Anniversary Reels

PaulA Neves

It’s never like it is in old films.

Your ex doesn’t rent the Marigny Opera house on the 10-year anniversary of the day you met for her wedding to someone else to do a U-turn like Katherine Ross in The Graduate. Besides, that’s too old school California. And you are not Dustin Hoffman. You’re his height but a lot cuter. And you’re a Newark girl, and OK being one, though the older you get the more you look like a dude. Like your father. Which displeased your mother. Who never thought you were much girl anyway.

(If she were alive you’d say, Hey, it works for Patti Smith and Eileen Myles. She wouldn’t know what you’re talking about.)

You weren’t girly enough in the Portuguese sense. Never grew your hair long or got up at 5a.m. to blow it straight before working at the light factory that’s now luxury condos. You wore the same black slacks and off-the-rack-at-Marshall’s red ruffled blouse to every wedding and baptism. Sometimes you wore a dress but, Ai, please. Your mother’s crew loved Katherine Ross, and especially Ali McGraw in Love Story. How often you watched that shit with her as a kid. It was her crack whenever your father told her she was a piece of shit. You should have paid more attention.
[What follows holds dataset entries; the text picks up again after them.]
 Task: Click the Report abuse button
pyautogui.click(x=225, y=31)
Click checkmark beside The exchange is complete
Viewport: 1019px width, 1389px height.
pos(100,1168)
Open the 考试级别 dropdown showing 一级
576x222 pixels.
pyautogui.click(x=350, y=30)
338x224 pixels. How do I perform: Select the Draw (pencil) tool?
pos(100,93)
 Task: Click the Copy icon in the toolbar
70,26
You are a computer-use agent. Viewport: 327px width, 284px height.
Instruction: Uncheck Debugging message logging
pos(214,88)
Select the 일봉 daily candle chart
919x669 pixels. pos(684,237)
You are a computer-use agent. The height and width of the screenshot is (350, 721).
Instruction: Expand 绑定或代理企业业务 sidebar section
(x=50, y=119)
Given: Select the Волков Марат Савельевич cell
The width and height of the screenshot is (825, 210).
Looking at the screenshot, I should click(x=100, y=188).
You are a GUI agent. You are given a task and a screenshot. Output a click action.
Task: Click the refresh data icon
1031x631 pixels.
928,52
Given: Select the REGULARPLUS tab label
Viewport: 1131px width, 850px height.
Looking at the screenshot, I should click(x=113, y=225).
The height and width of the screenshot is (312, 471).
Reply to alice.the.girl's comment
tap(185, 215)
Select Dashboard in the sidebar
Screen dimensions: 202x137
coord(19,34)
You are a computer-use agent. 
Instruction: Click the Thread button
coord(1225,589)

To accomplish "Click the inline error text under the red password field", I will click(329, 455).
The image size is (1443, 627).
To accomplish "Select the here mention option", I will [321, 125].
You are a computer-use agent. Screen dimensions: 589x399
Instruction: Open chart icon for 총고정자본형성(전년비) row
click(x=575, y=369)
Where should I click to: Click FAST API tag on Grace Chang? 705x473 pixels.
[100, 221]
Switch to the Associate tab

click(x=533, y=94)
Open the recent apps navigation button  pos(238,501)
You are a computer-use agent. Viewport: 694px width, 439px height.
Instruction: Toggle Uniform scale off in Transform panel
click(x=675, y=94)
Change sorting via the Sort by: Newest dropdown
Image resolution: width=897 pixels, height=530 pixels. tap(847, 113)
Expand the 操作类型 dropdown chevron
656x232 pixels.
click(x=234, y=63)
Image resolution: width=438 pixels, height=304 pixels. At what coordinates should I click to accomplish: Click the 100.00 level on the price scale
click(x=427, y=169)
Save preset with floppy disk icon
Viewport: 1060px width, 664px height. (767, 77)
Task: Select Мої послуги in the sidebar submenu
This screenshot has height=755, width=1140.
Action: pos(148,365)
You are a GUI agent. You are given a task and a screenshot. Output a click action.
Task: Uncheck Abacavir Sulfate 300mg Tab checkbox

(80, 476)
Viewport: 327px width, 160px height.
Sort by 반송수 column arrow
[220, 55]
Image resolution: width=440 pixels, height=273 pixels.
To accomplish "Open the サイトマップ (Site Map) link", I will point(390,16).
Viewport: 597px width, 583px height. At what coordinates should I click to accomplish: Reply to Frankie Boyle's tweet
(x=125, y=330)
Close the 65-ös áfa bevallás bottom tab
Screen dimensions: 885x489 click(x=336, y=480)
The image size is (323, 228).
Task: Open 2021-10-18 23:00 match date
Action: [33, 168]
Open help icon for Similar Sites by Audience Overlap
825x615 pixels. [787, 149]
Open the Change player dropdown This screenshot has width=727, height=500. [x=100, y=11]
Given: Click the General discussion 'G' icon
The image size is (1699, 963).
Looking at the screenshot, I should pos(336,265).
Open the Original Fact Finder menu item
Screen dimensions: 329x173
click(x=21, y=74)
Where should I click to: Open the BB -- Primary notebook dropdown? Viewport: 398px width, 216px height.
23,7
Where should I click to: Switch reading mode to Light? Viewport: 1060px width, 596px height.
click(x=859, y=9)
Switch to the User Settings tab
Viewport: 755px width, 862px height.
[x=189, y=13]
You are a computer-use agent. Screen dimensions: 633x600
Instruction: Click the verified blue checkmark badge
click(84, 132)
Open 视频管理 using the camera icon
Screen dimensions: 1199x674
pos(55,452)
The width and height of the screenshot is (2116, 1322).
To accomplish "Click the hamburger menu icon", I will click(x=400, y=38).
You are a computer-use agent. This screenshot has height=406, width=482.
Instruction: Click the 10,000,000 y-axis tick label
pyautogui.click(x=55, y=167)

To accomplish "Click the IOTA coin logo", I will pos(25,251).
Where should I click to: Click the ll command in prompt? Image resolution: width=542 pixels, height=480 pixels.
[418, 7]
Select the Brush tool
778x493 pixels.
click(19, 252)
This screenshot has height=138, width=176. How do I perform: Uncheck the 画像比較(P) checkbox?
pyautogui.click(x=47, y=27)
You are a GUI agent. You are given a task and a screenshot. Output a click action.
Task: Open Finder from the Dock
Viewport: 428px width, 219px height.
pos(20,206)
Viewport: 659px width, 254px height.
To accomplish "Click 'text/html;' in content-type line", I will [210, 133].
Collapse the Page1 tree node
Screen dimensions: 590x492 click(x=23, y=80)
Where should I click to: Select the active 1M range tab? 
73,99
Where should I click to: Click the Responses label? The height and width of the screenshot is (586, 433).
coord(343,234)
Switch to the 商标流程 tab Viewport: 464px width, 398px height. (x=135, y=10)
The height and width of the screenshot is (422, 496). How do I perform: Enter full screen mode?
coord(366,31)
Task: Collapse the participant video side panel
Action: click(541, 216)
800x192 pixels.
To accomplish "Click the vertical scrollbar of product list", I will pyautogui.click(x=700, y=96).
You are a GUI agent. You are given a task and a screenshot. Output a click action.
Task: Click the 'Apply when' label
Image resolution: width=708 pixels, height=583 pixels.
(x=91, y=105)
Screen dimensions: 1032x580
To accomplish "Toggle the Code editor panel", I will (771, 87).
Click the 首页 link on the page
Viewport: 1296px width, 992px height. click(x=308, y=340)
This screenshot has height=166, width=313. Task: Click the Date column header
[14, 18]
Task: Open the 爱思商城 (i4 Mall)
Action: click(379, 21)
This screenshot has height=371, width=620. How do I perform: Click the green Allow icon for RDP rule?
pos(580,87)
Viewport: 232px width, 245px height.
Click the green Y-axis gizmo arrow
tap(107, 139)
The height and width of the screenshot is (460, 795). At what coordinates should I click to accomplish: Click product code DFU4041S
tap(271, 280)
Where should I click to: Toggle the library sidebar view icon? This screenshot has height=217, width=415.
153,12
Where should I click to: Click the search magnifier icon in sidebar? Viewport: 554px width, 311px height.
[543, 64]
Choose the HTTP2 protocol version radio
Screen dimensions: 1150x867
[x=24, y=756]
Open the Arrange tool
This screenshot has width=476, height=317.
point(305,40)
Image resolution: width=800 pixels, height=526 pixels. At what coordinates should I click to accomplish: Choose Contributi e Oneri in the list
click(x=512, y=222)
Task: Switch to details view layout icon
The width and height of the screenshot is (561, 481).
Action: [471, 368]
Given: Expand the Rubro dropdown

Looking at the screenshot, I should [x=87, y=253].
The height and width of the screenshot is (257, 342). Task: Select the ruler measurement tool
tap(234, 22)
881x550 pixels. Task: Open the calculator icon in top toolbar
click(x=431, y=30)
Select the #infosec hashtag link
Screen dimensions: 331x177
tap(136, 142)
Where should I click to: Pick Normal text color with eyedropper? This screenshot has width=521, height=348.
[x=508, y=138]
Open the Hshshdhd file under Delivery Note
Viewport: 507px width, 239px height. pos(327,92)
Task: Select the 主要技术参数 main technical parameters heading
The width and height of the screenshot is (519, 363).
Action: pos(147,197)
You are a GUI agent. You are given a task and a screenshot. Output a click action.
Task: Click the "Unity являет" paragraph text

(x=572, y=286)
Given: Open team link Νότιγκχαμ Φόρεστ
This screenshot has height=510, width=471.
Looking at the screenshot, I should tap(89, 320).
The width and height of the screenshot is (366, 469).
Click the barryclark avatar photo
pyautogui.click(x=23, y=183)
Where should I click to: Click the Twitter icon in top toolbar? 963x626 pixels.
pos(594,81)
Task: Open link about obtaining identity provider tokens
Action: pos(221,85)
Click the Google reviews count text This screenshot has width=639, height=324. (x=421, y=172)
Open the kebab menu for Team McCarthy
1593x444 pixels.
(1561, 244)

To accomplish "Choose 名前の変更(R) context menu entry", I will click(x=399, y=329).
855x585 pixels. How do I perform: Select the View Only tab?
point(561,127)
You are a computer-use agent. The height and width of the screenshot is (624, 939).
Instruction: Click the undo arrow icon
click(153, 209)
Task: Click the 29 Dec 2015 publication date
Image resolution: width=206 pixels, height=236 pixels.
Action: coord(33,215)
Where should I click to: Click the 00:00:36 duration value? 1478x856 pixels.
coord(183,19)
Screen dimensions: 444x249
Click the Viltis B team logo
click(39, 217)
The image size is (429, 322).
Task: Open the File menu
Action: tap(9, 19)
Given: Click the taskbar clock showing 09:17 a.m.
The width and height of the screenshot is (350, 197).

Sure, there are some things you can’t help, and now it’s too late: Your beak. You probably inherited it from Marrano Jews or Roma cousins your family would never cop to, though there were Stars of David over certain doorways in the house and a cigano resourcefulness, a knack for surviving the way the “Americans” looked their straight noses down at you.5834898722_6ec6183a0f_b

But as far as your family was concerned, your lineage began and ended with them, with how far back and what they could remember. Or chose to remember. And what you could retain, which…considering your ADD…

And now they’re all dead. And if you can’t remember what they told you, tough shit. Because now they’re all dead. Except an alcoholic brother. So stop asking questions. Cause your own reels need restoring.

As for the ex, she’s still getting married. You asked her to dinner on the 10th anniversary of Katrina. You didn’t do this on purpose. You just texted her because you were ready. When your mother died your ex said I’m sorry, and told you to let her know when you were ready. Drinks, dinner, whatever. She never contacted you again after that. So you finally texted her.

Sometimes you act like this isn’t your life, like it’s somebody else’s you’re watching. Like it’s the glass ruby-throated hummingbird suspended from your empty apartment ceiling for the last 11 years, the apartment you recently abandoned to squat in your mother’s empty house, letting the lights burn out, waiting to see what happens.

The ex met you at the Belgian bistro on 17th and 7th that your current girlfriend discovered and that you now think of as yours, to do with as you please. Your ex wore a white linen smock blouse over plain black slacks. She had just left work. You were surprised. You’d never seen her so formal, so dowdy and proper. This was the girl who had worn frayed boybeaters and whose long skinny arms dangled stacks of Buddhist prayer bead bracelets and attitude. This was the girl who had dressed like all the different David Bowies for Mardi Gras, years before he died and everyone else did it.

That’s how she turned you on to New Orleans. You went with her to the first Mardi Gras after Katrina. To “show your support.” By lip synching Changes and doing E together. Among all the other artistes. She said you gave her the feels. You swear you heard the fees.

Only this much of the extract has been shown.